(Stored records)
↓

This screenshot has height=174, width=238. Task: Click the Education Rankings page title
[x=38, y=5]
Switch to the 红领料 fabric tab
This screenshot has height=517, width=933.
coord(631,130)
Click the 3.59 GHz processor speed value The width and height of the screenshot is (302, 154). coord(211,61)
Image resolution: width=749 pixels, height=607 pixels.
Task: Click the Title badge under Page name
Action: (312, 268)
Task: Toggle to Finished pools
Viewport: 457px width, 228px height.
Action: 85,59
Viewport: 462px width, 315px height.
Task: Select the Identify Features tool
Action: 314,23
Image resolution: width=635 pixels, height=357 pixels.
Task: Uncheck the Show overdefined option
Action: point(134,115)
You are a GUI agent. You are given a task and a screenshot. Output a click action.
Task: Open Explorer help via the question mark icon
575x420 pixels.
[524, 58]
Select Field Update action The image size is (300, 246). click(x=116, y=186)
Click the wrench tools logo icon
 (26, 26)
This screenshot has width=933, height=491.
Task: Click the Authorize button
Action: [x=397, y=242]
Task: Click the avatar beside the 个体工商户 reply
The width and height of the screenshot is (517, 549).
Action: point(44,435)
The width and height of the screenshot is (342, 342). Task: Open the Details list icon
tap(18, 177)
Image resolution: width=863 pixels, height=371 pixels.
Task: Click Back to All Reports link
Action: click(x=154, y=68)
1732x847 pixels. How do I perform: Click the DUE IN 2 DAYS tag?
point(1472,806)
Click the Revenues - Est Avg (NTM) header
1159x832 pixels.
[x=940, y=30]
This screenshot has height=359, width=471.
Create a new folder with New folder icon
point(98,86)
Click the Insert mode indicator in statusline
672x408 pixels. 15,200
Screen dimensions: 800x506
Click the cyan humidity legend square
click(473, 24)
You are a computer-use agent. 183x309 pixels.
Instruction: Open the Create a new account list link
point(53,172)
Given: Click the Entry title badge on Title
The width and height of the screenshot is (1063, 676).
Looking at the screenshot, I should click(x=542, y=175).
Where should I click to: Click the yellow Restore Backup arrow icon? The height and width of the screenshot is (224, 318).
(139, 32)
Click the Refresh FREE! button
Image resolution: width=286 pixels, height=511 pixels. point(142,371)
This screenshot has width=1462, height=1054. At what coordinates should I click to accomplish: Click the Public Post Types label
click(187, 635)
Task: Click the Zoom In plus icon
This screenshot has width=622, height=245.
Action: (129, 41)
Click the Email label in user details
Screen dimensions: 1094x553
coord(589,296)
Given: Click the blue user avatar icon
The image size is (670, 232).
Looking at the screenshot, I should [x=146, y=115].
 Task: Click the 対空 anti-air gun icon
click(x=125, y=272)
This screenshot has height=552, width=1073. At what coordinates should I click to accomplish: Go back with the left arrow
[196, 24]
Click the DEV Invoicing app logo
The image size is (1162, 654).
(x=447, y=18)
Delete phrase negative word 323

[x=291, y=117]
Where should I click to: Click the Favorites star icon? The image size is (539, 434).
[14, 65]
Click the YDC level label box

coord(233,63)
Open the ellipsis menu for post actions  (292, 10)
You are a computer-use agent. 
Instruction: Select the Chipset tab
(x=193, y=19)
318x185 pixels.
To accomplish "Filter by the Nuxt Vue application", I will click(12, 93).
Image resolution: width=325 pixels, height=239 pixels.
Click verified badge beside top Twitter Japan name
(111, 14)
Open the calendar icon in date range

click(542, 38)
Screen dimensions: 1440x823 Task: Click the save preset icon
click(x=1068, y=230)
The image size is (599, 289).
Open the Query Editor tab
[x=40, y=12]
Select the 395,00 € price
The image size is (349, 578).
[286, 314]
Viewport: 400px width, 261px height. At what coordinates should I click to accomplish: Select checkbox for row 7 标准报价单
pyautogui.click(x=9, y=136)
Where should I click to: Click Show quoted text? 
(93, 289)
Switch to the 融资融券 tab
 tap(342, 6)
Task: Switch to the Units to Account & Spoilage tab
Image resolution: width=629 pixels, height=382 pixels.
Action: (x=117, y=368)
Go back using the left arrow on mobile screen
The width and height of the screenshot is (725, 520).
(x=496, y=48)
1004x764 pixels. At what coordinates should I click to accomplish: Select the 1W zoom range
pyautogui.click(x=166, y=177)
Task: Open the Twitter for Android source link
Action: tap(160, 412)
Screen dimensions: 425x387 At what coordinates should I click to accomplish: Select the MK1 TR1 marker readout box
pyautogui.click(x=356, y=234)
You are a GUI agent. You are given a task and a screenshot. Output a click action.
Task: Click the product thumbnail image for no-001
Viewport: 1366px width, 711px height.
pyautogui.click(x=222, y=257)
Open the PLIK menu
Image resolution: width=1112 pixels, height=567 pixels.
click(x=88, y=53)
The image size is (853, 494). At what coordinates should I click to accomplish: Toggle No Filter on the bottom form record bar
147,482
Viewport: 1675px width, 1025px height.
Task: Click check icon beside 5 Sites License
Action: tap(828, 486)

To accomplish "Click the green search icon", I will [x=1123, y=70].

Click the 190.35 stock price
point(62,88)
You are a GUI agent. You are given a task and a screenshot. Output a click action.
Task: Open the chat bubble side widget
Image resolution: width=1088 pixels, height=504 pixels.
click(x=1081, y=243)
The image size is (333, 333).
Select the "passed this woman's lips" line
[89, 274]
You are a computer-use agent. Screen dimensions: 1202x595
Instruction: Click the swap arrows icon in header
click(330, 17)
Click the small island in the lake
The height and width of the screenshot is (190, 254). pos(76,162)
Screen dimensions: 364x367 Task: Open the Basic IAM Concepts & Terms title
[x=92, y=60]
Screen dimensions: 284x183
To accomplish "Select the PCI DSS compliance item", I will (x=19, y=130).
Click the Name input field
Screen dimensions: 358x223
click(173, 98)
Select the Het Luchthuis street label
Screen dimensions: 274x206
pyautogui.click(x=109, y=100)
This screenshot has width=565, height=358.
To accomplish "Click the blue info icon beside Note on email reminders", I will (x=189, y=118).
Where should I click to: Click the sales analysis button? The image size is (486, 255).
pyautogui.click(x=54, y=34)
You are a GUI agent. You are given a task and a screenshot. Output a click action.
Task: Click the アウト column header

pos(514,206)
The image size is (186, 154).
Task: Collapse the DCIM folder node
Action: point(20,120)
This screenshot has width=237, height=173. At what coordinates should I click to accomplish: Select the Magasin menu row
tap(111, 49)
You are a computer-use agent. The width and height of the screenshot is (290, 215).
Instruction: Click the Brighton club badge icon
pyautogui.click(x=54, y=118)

↑

• [INSTRUCTIONS TO FOLLOW]
The number of lines above containing the word "blue" is all that should be returned.

• [WRITTEN SOLUTION]
2